Speaker: Samir Khuller

Affiliation: University of Maryland College Park

Title: To do or not to do: scheduling to minimize energy

Abstract:

Traditional scheduling algorithms, especially those involving job scheduling

on parallel machines, make the assumption that the machines are always

available and try to schedule jobs to minimize specific job related metrics.

Since modern data centers consume massive amounts of energy, we consider job

scheduling problems that take energy consumption into account, turning

machines off, especially during periods of low demand. The ensuing problems

relate very closely to classical covering problems such as capacitated set

cover, and we discuss several recent results in this regard.

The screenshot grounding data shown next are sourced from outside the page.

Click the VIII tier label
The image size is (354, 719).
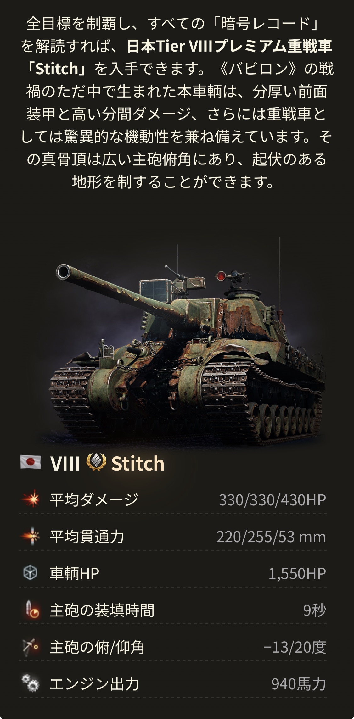click(x=65, y=463)
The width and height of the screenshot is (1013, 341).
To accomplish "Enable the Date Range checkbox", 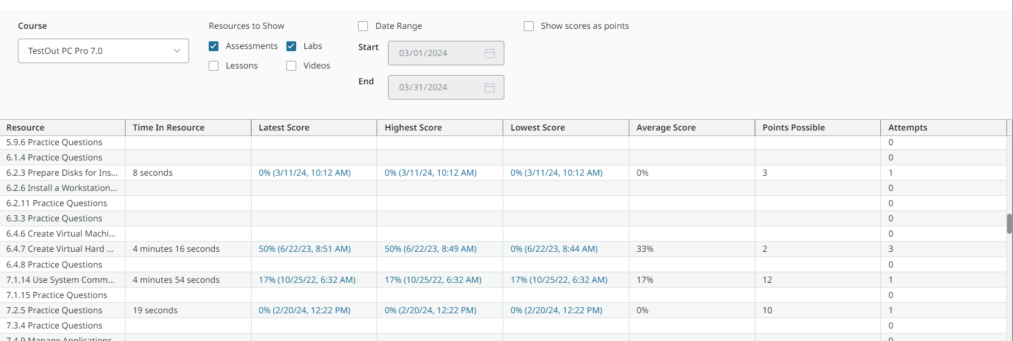I will (363, 26).
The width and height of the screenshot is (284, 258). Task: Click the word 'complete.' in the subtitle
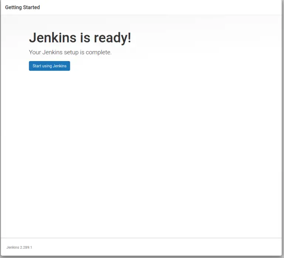99,53
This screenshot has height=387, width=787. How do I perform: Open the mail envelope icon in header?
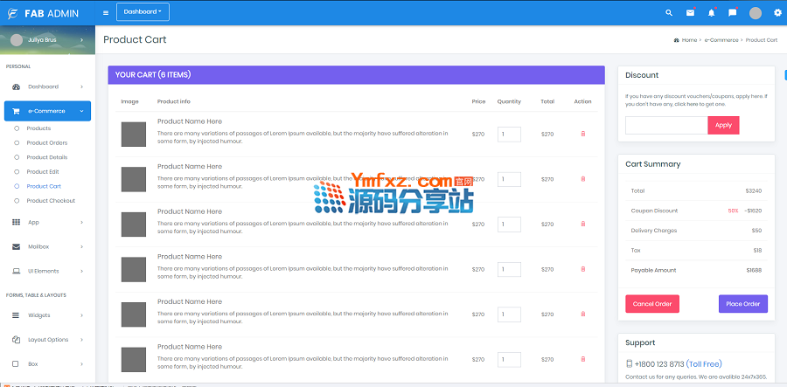[x=690, y=13]
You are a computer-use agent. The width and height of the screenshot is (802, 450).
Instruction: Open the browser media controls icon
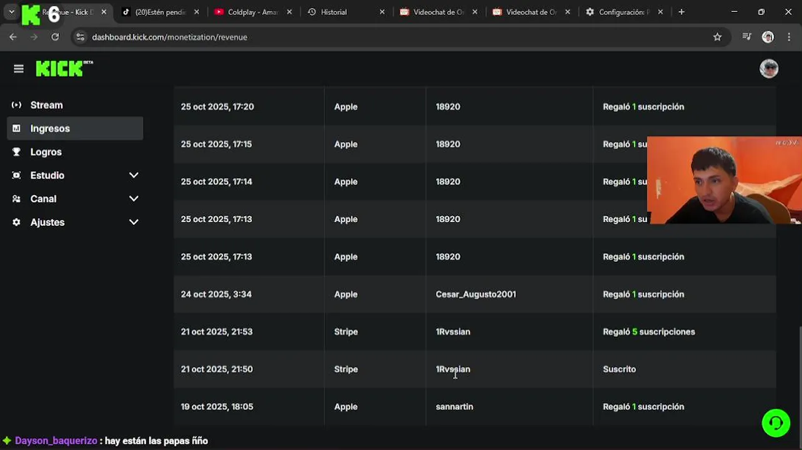tap(746, 37)
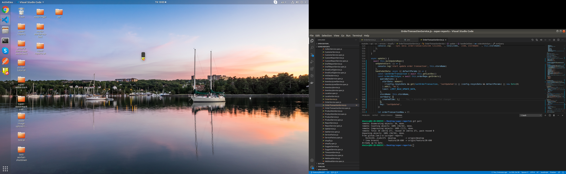
Task: Click the notifications bell in status bar
Action: pos(563,172)
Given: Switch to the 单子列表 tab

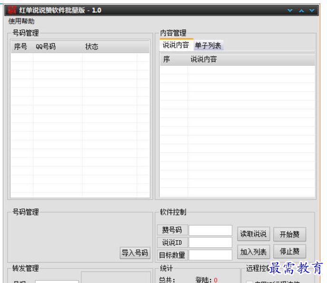Looking at the screenshot, I should point(208,46).
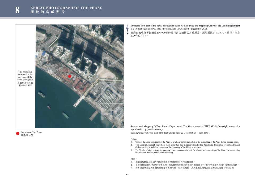Click the Chinese heading 期數的鳥瞰照片
The height and width of the screenshot is (181, 255).
[x=47, y=12]
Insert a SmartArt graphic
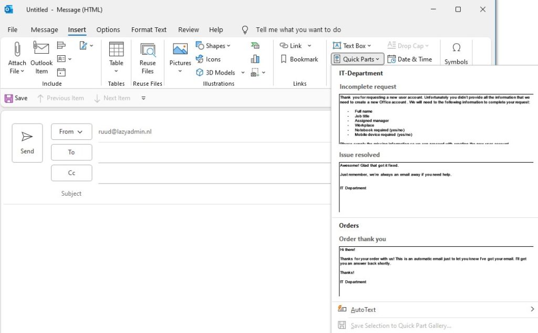538x333 pixels. coord(255,46)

(This is talk covers two papers, and is joint work with Jessica Chang, Hal Gabow

and Koyel Mukherjee.)

Speaker: Justin Hsu

Affiliation: University of Pennsylvania

Speaker: David Harris

Affiliation: University of Maryland College Park

Title: Improved parallel algorithms for hypergraph maximal independent set

Abstract:

Finding a maximal independent set in hypergraphs has been a long-standing algorithmic challenge. The best parallel algorithm for hypergraphs of rank $r$ was developed by Beame

and Luby (1990) and Kelsen (1992), running in time roughly $(\log n)^{r!}$. This is in RNC for fixed $r$, but is still quite expensive. We improve on the analysis of Kelsen to

show that (a slight variant) of this algorithm runs in time $(\log n)^{2^r}$. We derandomize this algorithm to achieve a deterministic algorithm running in time $(\log

n)^{2^{r+3}}$ using $m^{O(1)}$ processors.

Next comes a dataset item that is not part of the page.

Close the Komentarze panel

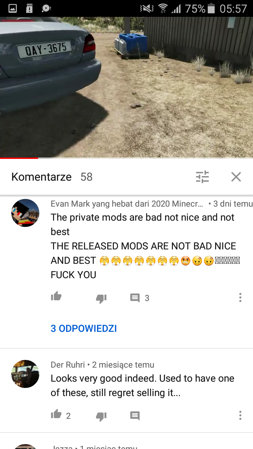pos(236,177)
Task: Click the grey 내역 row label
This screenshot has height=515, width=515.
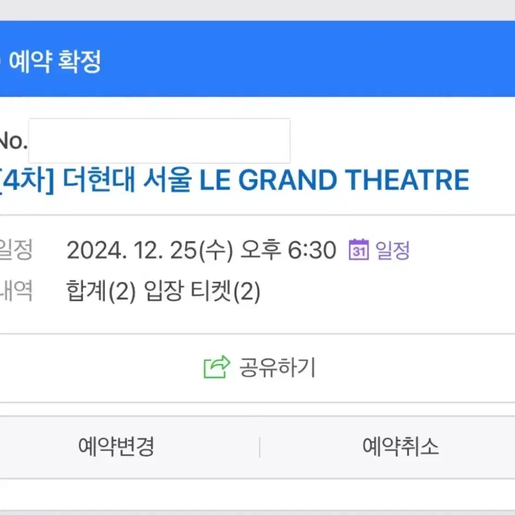Action: point(16,291)
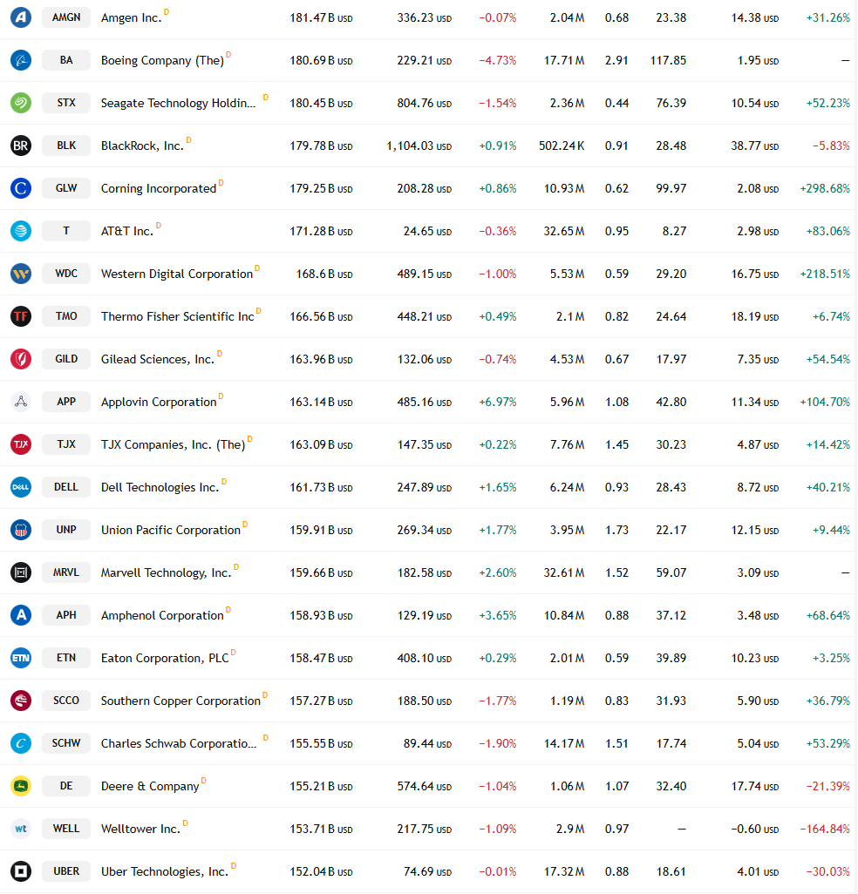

Our analysis can also apply when $r$ is slowly growing; using this in conjunction with a strategy of Bercea et al. (2015) gives a deterministic algorithm running in time

$\exp(O(\log m/\log \log m))$. This is faster than the algorithm of Bercea et al, and in addition it is deterministic. In particular, this is sub-polynomial time for graphs with

$m \leq n^{o(\log \log n)}$ edges.

Speaker: Adam Smith

Affiliation: Penn State University.

Title: Privacy, Information and Generalization

Abstract:

Consider an agency holding a large database of sensitive personal

information — medical records, census survey answers, web search

records, or genetic data, for example. The agency would like to

discover and publicly release global characteristics of the data (say,

to inform policy or business decisions) while protecting the privacy

of individuals’ records. I will begin by discussing what makes this

problem difficult, and exhibit some of the nontrivial issues that

plague simple attempts at anonymization and aggregation. Motivated by

this, I will present differential privacy, a rigorous definition of

privacy in statistical databases that has received significant

attention.

In the second part of the talk, I will explain how differential

privacy is connected to a seemingly different problem: “adaptive data

analysis”, the practice by which insights gathered from data are used

to inform further analysis of the same data sets. This is increasingly

common both in scientific research, in which data sets are shared and

re-used across multiple studies. Classical statistical theory assumes

that the analysis to be run is selected independently of the data.

This assumption breaks down when data re re-used; the resulting

dependencies can significantly bias the analyses’ outcome. I’ll show

how the limiting the information revealed about a data set during

analysis allows one to control such bias, and why differentially

private analyses provide a particularly attractive tool for limiting

information.

Based on several papers, including recent joint works with R. Bassily,

K. Nissim, U. Stemmer, T. Steinke and J. Ullman (STOC 2016) and R.

Rogers, A. Roth and O. Thakkar (FOCS 2016).

Bio:

Adam Smith is a professor of Computer Science and Engineering at Penn

State. His research interests lie in data privacy and cryptography,

and their connections to machine learning, statistics, information

theory, and quantum computing. He received his Ph.D. from MIT in 2004

and has held visiting positions at the Weizmann Institute of Science,

UCLA, Boston University and Harvard. In 2009, he received a

Presidential Early Career Award for Scientists and Engineers (PECASE).

In 2016, he received the Theory of Cryptography Test of Time award,

jointly with C. Dwork, F. McSherry and K. Nissim.